▸ The task
Tell how many lines contain the string "will" in the material underneath; the reply is that number and no more.

▸ Extracted material
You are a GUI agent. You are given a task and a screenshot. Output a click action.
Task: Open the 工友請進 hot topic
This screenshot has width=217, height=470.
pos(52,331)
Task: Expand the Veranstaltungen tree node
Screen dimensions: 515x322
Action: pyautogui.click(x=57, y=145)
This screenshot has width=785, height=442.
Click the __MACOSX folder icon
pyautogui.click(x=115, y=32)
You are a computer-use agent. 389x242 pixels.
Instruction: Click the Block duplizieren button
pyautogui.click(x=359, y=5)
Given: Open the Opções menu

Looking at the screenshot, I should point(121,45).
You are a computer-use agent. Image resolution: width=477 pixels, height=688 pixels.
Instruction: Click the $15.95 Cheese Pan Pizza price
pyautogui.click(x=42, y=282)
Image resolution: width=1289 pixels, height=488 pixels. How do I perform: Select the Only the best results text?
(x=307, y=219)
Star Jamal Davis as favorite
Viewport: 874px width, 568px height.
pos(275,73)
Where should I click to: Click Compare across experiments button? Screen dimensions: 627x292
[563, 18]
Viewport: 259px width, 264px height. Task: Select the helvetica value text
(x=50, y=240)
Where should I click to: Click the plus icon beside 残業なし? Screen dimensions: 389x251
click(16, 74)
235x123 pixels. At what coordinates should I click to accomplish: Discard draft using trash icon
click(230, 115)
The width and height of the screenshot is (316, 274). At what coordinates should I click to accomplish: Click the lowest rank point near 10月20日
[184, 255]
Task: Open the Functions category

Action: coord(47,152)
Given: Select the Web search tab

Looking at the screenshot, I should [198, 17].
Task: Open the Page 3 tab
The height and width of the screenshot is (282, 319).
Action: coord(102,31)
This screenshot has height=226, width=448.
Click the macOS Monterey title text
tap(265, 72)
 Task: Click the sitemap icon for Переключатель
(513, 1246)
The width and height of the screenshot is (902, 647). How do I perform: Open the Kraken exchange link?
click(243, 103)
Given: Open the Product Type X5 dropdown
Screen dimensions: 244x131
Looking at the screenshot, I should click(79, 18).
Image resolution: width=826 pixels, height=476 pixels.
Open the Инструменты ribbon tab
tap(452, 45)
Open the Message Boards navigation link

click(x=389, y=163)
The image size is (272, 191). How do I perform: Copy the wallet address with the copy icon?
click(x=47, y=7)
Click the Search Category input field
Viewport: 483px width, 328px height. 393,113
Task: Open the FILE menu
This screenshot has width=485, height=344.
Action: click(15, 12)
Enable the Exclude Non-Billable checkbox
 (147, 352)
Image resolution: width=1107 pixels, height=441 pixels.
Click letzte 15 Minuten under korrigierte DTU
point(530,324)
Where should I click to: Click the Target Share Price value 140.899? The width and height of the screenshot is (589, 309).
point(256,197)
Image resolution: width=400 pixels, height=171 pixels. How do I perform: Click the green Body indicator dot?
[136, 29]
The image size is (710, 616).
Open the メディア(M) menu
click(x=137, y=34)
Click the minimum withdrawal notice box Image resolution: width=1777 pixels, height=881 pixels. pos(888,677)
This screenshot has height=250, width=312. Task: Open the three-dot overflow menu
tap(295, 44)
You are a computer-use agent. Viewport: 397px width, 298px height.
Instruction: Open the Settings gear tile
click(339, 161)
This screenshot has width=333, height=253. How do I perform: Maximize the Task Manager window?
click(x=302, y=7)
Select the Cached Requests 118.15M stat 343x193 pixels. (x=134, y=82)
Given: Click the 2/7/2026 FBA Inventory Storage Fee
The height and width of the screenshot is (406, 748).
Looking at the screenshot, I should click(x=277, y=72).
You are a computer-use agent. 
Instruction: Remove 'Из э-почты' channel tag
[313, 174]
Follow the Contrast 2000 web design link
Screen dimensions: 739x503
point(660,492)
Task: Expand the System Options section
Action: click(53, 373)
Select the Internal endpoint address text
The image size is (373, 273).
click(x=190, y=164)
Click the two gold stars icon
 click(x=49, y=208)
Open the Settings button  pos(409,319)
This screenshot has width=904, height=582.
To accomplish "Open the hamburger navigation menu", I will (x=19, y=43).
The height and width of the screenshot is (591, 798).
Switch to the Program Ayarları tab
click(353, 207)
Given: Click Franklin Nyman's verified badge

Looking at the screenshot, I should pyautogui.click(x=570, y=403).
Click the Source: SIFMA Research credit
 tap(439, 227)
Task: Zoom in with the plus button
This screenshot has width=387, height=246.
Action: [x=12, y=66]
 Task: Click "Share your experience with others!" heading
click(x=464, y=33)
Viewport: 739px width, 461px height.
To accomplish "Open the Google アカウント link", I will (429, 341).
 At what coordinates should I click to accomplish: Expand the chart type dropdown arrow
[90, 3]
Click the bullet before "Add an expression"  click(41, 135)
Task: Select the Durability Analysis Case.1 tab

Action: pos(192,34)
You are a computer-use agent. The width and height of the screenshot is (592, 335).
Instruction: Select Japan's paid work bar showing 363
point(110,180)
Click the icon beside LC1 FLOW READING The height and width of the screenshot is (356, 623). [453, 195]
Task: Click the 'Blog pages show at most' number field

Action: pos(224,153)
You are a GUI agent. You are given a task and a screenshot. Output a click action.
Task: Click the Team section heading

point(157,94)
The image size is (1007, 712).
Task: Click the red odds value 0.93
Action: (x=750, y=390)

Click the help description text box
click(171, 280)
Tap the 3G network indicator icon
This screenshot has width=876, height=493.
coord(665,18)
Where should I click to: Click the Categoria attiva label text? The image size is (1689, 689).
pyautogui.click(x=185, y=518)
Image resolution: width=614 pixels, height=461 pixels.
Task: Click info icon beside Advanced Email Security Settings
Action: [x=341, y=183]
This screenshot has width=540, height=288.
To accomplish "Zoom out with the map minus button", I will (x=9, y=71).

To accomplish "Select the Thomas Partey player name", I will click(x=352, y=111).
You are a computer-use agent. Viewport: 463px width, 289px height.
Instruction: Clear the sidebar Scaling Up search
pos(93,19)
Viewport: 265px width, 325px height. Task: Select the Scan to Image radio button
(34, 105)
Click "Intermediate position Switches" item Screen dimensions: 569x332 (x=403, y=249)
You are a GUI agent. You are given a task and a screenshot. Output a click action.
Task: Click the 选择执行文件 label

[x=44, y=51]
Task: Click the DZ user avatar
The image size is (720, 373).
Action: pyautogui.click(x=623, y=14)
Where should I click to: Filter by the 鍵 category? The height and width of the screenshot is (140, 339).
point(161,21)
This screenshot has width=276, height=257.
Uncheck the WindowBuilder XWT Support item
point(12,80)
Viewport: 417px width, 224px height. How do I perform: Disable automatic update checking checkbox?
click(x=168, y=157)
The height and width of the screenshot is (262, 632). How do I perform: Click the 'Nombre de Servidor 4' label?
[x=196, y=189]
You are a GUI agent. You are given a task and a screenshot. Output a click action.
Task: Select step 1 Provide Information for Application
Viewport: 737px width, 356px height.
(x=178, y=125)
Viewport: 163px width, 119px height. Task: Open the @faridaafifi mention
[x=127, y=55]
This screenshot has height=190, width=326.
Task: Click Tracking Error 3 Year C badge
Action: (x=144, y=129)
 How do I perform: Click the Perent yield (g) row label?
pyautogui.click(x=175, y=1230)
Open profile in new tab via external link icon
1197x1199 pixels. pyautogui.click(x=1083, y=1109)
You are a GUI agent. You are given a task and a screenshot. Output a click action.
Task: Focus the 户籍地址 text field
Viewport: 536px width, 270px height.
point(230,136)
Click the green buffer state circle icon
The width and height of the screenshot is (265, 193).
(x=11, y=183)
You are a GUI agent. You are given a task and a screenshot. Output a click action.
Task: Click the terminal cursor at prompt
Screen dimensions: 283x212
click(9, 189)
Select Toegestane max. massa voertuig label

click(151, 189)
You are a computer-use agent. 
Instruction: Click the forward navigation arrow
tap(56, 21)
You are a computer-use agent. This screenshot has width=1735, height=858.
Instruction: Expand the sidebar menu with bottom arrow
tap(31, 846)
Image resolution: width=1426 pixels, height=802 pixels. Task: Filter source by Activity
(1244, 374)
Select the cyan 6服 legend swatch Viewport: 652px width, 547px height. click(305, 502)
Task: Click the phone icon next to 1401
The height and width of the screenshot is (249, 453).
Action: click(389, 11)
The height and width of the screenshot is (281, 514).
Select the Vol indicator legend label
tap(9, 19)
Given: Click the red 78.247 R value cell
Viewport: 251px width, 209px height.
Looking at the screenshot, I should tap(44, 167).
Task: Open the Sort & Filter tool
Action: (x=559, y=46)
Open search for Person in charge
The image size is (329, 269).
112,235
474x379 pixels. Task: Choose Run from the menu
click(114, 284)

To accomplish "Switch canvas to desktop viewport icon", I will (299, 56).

▸ Answer for the task
5